Exercise brief
Copy out everything in the data from the line containing "You are a computer-use" down to the line containing "click(x=555, y=169)", including both of those lines, word for word. Leave the pictures out of your answer.

[Items listed in a dataset]
+-------+
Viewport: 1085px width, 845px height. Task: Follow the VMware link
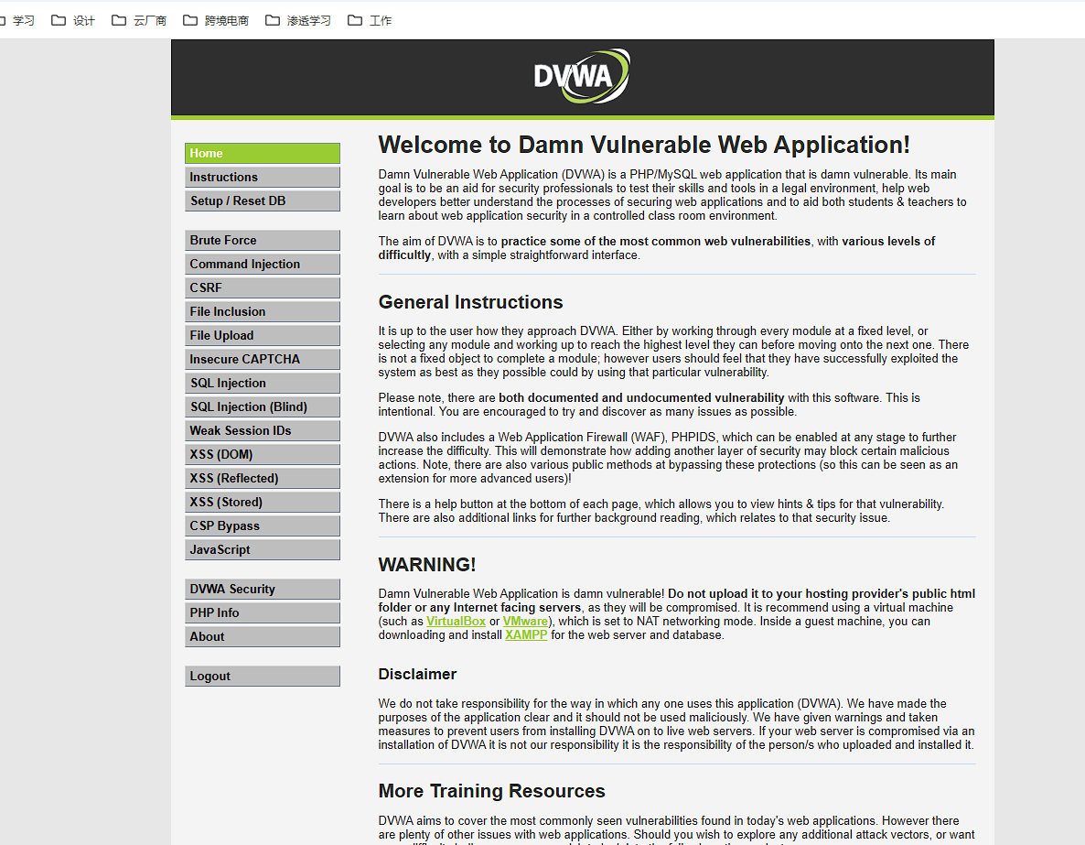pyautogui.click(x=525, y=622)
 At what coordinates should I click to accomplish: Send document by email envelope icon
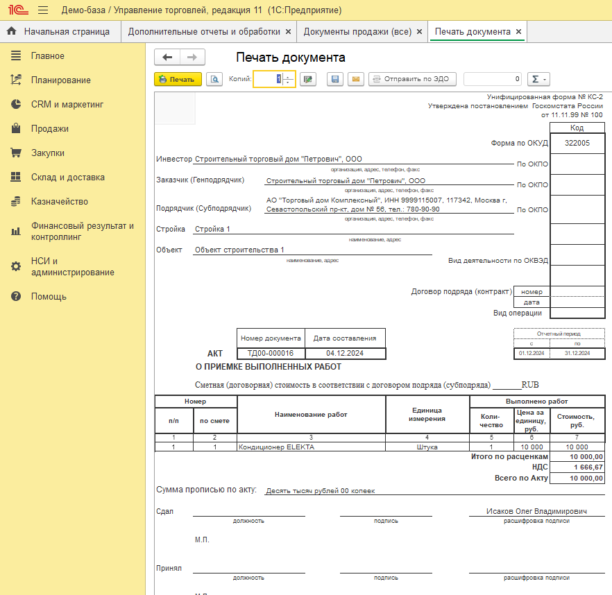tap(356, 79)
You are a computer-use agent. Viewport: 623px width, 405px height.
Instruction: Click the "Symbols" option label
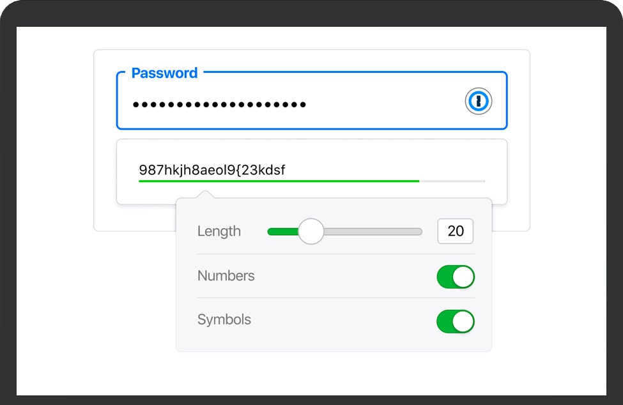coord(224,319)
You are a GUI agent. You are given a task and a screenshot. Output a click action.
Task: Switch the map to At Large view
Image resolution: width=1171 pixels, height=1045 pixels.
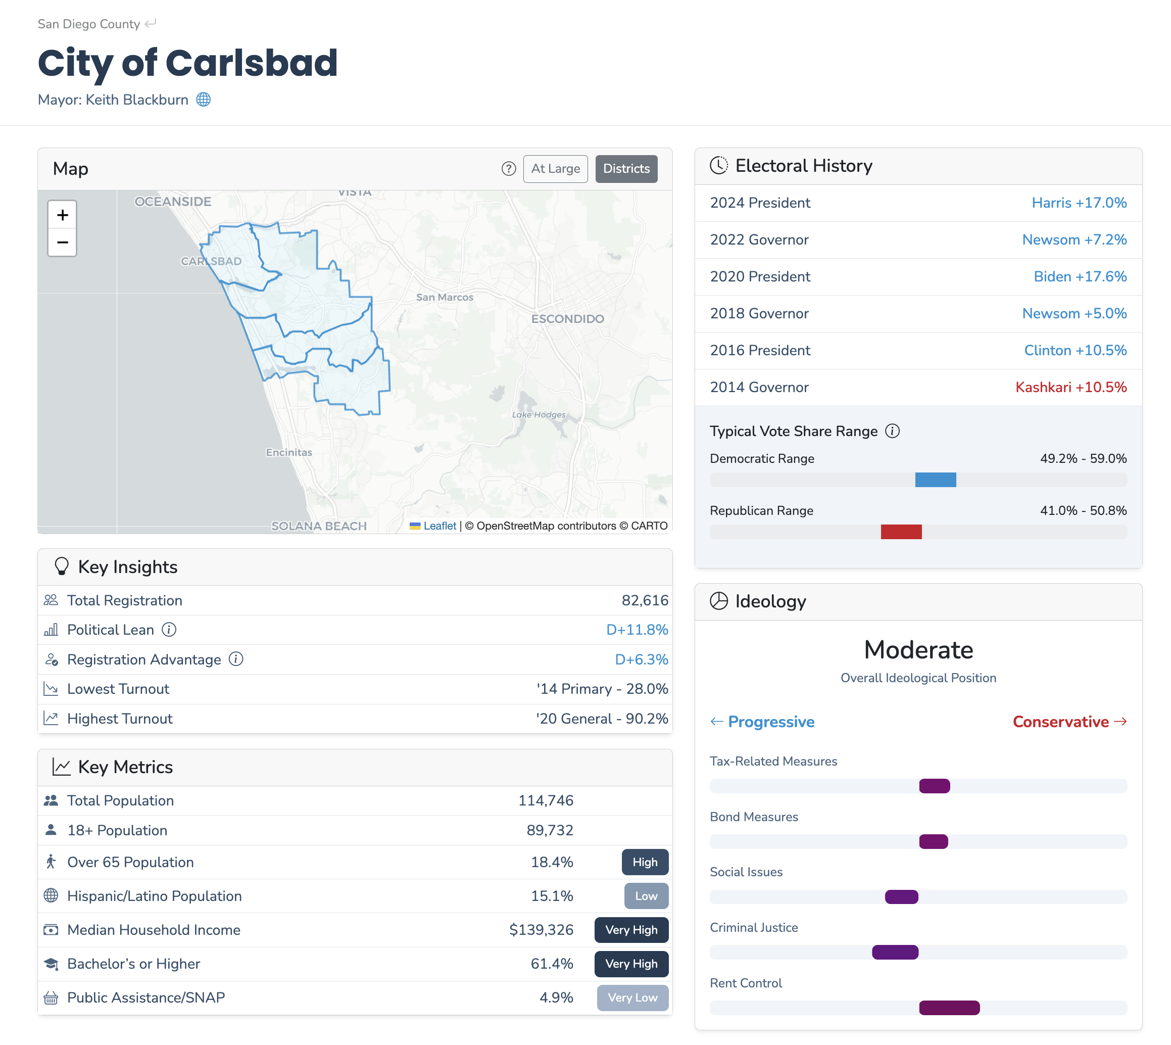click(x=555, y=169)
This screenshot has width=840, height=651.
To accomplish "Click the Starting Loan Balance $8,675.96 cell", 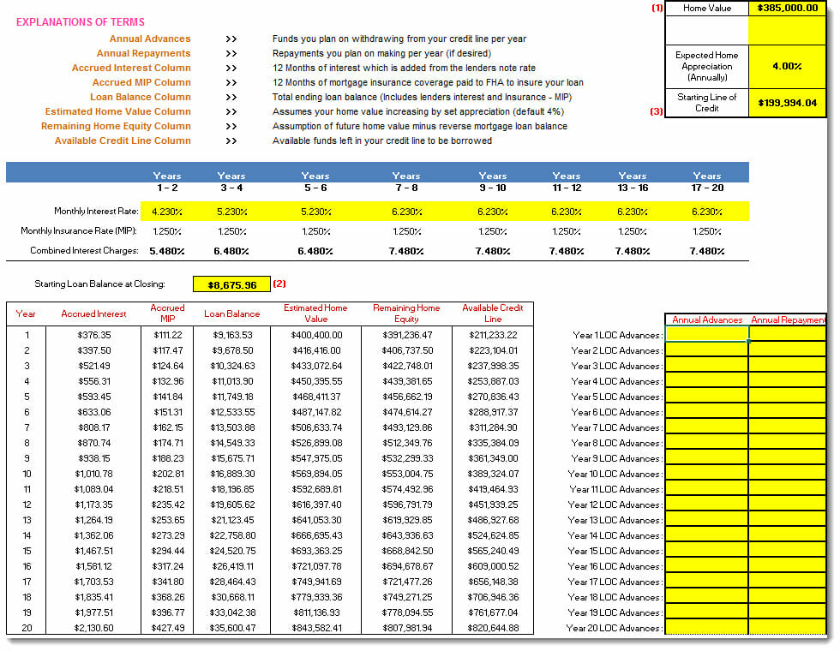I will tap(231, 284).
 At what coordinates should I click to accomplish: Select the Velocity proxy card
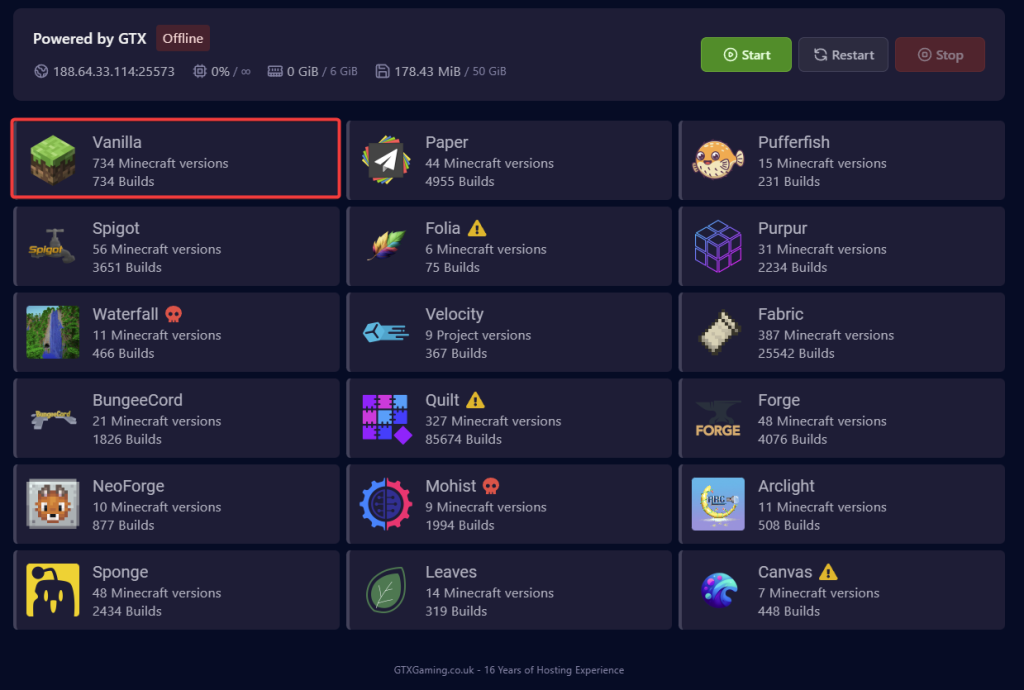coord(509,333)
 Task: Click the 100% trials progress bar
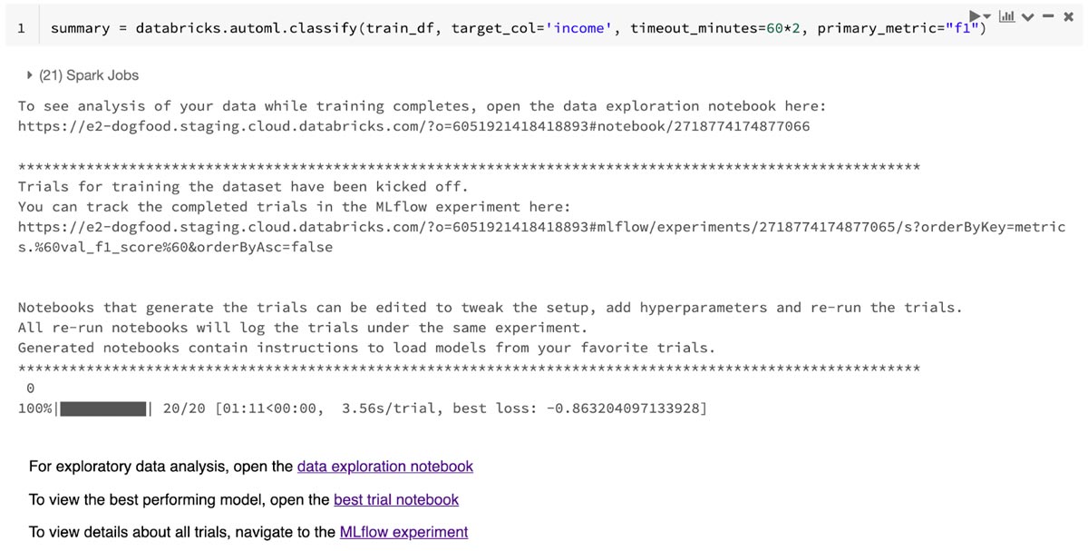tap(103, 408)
+-------+
Output for this exercise
You are a computer-use agent. Viewport: 623px width, 405px height.
Instruction: Click the "Symbols" option label
coord(224,319)
You are a GUI agent. You are given a task and a screenshot. Output a click action.
Task: Switch the map to At Large view
Image resolution: width=1171 pixels, height=1045 pixels.
click(x=555, y=169)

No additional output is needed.